Cari postini del re, c’è una favola che ogni tanto si racconta nelle scuole di Mafiopoli. È la favola di un formichiere che si tira su per il naso, in un paese lontano, le formiche a pranzo e le formiche a cena. Un formichiere con le formiche e il muco in testa che galleggia da imperatore per le strade del paese mentre sotto è una scia di percorsi di corsa di formiche, ognuno per conto suo che si sommerge per salvarsi. Ed ogni pranzo ed ogni cena è un flipper di zampe per sfuggire almeno per oggi al naso del despota. Raccontano nella favola che un giorno passava una zanzara, una zanzara che non era mica niente di speciale, ma che come tutte le zanzare riusciva a vedere dall’alto e mica all’altezza di un buco come il resto delle formiche abitanti della città. E come sia bastato così poco perché al mattino dopo il solito formichiere, dopo essersi lavato e i denti ed essere uscito dal suo appartamento a forma di buio, il solito formichiere trovò fuori dal suo zerbino un fiume nero, con il dorso lucido e compatto che camminava in linea. Credette fosse un incubo ma era semplicemente un gruppo. Che cominciò a salire dalle gambe per spolpargli la pancia e stringergli il collo.
Perché sono sicuro che la sentite questa febbre che vi spaventa. Questa normalità di un no davanti alla cassa che mette in buca il vostro onore di gomma piuma. Perché sono sicuro che cominciate a sentirlo questo plotone di schiene che hanno deciso di stare dritte.

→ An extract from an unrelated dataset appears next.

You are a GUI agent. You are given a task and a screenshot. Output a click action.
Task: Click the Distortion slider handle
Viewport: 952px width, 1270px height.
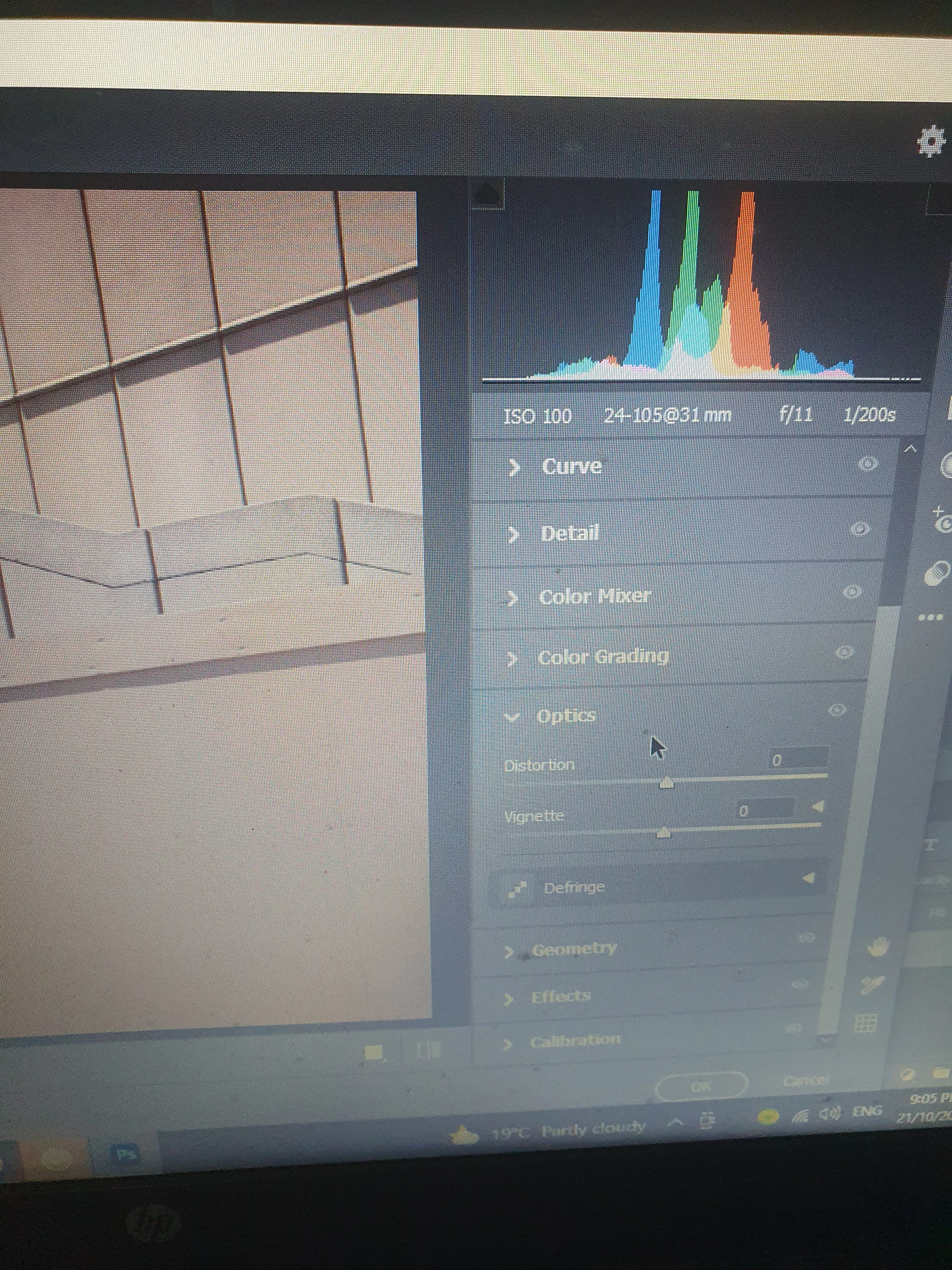(666, 782)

Caro postino fallito, questa sera ti mando una lettera da portare al piano di sopra perché mi piacerebbe avere almeno due risposte: una lettera senza i biglietti da cento piegati dentro. Una lettera per passare un po’ il tempo senza farcelo passare dagli altri. Una lettera per sentirsi vivi. Tutti i giorni di tutto il mese.
Sono passati poco meno di 20 anni. Poco meno di 20 anni che Libero Grassi vi scriveva “…volevo avvertire il nostro ignoto estortore di risparmiare le telefonate dal tono minaccioso e le spese per l’acquisto di micce, bombe e proiettili, in quanto non siamo disponibili a dare contributi e ci siamo messi sotto la protezione della polizia. Ho costruito questa fabbrica con le mie mani, lavoro da una vita e non intendo chiudere… Se paghiamo i 50 milioni, torneranno poi alla carica chiedendoci altri soldi, una retta mensile, saremo destinati a chiudere bottega in poco tempo. Per questo abbiamo detto no al “Geometra Anzalone” e diremo no a tutti quelli come lui”.

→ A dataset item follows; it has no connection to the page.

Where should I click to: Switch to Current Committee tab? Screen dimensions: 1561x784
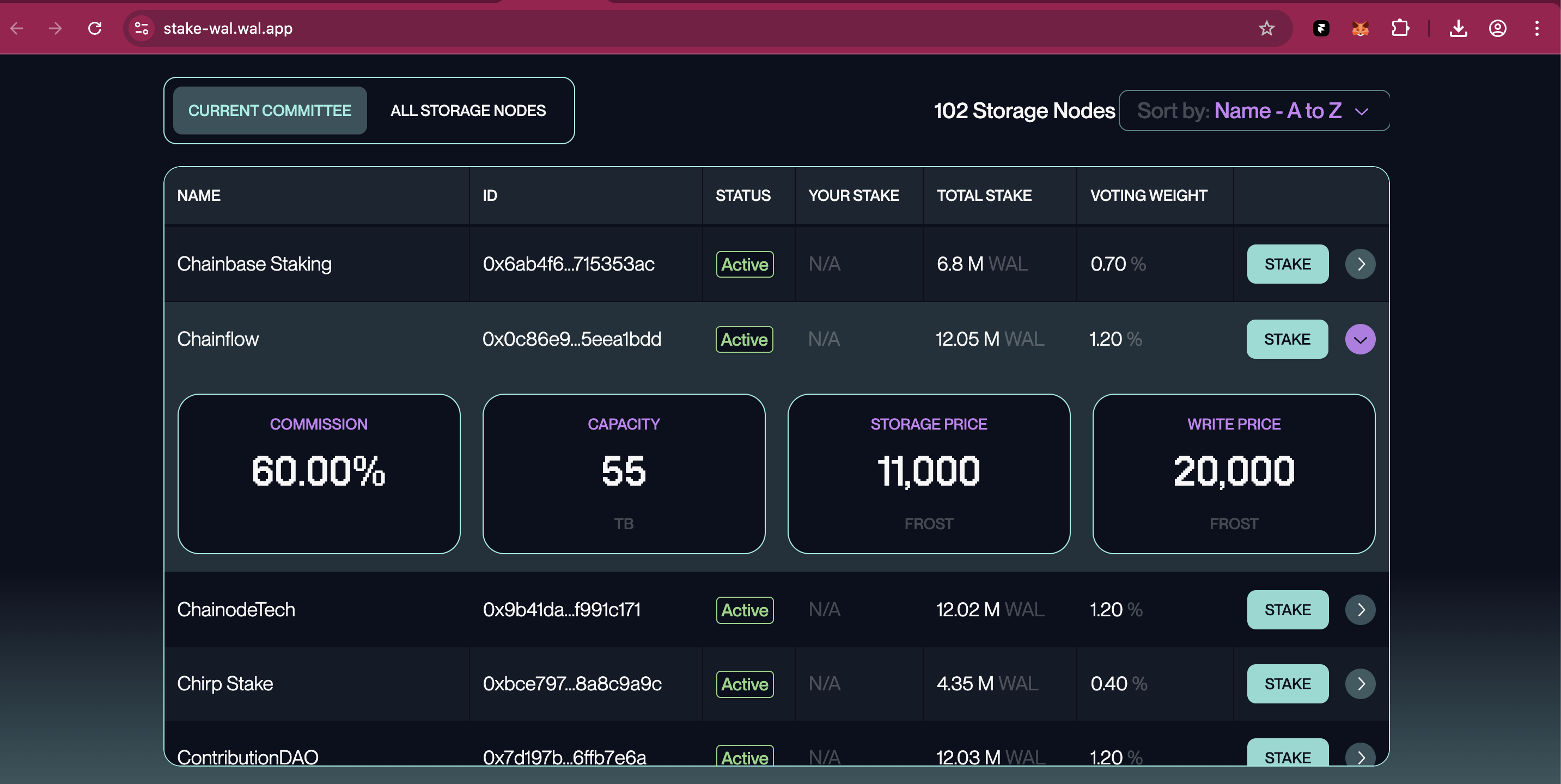[x=270, y=111]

Sono passati poco meno di vent’anni, e ne sono cresciuti di liberi se non di nome liberi per aggettivo. Sono passati poco meno di vent’anni.
Caro estortore, mentre decidi che negozio incollare appena comincia a fare notte rimettiti pure le mani in tasca.
Cinquecento euro e stai messo a posto.
La frase rimbalza e lui continua a stare fallito. L’altro, invece, è “a posto”.
Cinquecento euro e stai messo a posto.
Caro estortore, ti mando questa lettera con il bollo tutto sputacchiato. Senza soldi, sto a posto. Stiamo a posto.
Cinquecento euro e stai messo a posto.
La frase rimbalza e lui continua a stare fallito. L’altro, invece, è “a posto”.
Cinquecento euro e stai messo a posto.
Sappiamo i nomi, sappiamo le facce, vi ascoltiamo mentre decidete di incollare tutta vi dei Mille o mentre strisciate su a Milano in via Verdi. In un ponte di vermi che si spalma sull’Italia. Sappiamo dove state e sappiamo da che parte stare. Qual è il nostro di posto. Ambulanti ma con la parte chiara, la parte dove stare. Al massimo, per uscire a fare un giro, dico per divertirci, dico per stare un po’ insieme in questa notte così piena di corrispondenze, ci travestiamo da picciotti con l’onore dei clown e scendiamo anche noi, così magari ci incontriamo, tutti insieme a metterci il lucchetto e l’attak alla saracinesca del pizzo.